第六章 現在の人と水とのかかわり・その二
道頓堀川

新しい「水の都・大阪」の形成

古来より水の都として栄えてきた大阪は、都心が道頓堀川・木津川・堂島川・土佐堀川・東横堀川に囲まれた、世界でも稀な地形をしています。
江戸時代に大阪を商工業都市として発展させた大阪の川は、人々の生活に欠かせない存在でした。さまざまな技術が発達した現在では、人と川のかかわりにも変化が見られるようになり、新しい「水の都・大阪」として、水辺を活かした街並みの形成が求められています。

道頓堀川の再生

大阪を代表する河川「道頓堀川」は、都心部に残された貴重な水辺空間です。
夜になると川沿いに映し出されるネオンは、大阪の観光名所のひとつ。多くの観光客が訪れ人々に親しまれてきた道頓堀川ですが、治水対策のために護岸が嵩上げされたことや、水質汚染などによって、人が見ることでしかつながりをもたない存在になっていました。そこで、道頓堀川の再生に向け水辺整備事業がスタートしました。

湊島リバープレイス

水辺を近くに感じる街へ

平成16(2004)年、道頓堀川水辺整備事業によって、戎橋から太左衛門橋間に親水性の高い遊歩道(とんぼりリバーウォーク)が完成。これまでとは違った町の風景を楽しめるようになりました。
遊歩道には船着き場も設けられており、船への乗船が可能。

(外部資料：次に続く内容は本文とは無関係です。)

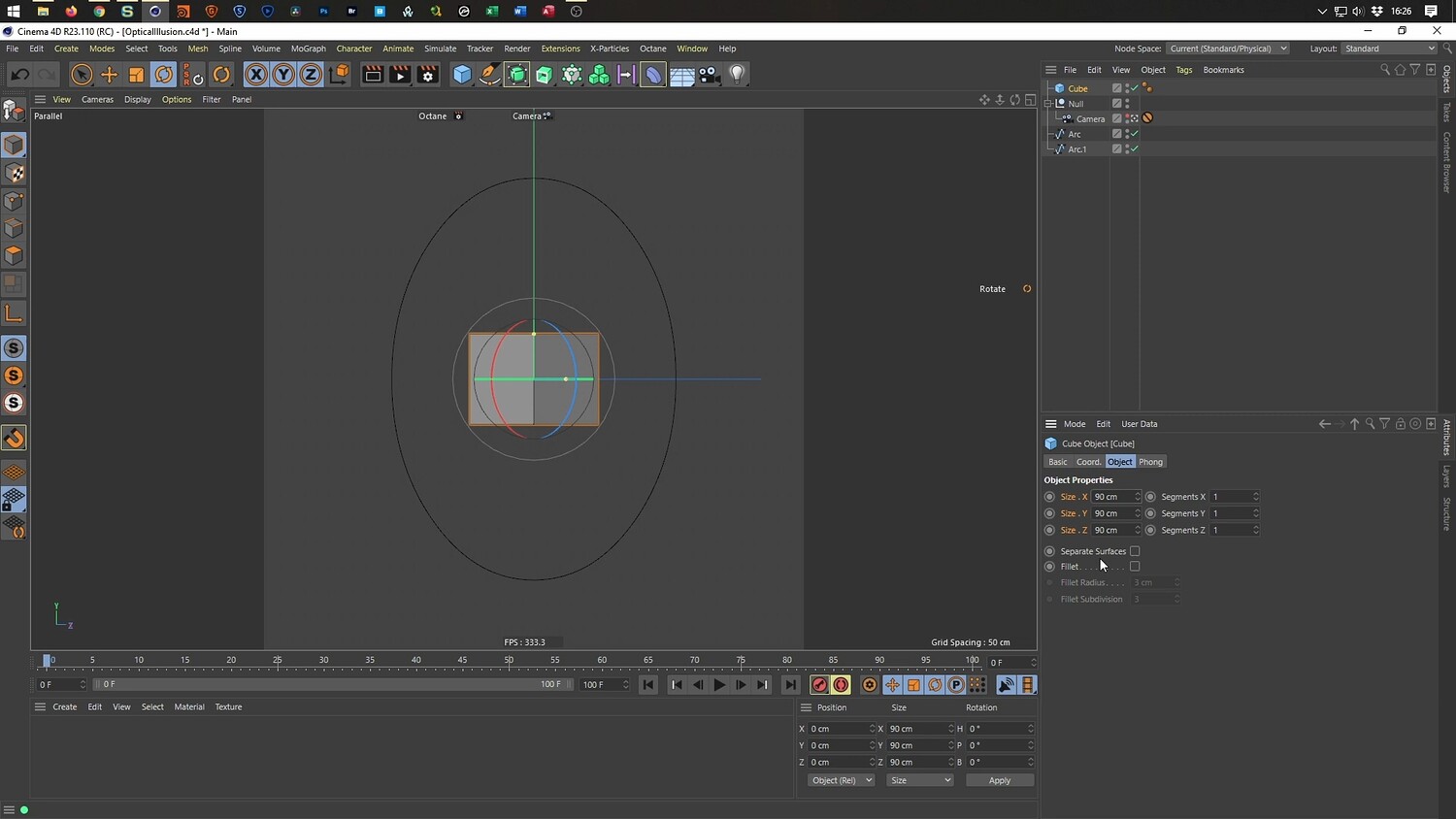Click the Apply button in coordinates panel
The image size is (1456, 819).
(x=999, y=780)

水辺と一体感のある新しい街として、整備が進められています。

にぎわう水辺空間の創造

大阪の新しい文化を発信する場として御堂筋の西に建設された湊町リバープレイスは、水辺空間と調和のとれた都心部のオアシス的存在です。
また、道頓堀の遊歩道と一体になったプロムナードは、若者を中心に人々が集うにぎわいの場。
川沿いの魅力を最大限に活かした開放感溢れる空間は、「水の都・大阪」のシンボルにふさわしい景観をつくりだしています。


道頓堀川水門
さらなる水質向上に向けて
遊歩道の整備に先行して、平成13(2001)年に道頓堀川水門と東横堀川水門が建設されました。
これらの水門ができたことにより、防災面が充実。さらに、潮の干満を利用した水門操作によって、川にきれいな水を取り入れることができ、水質向上につながりました。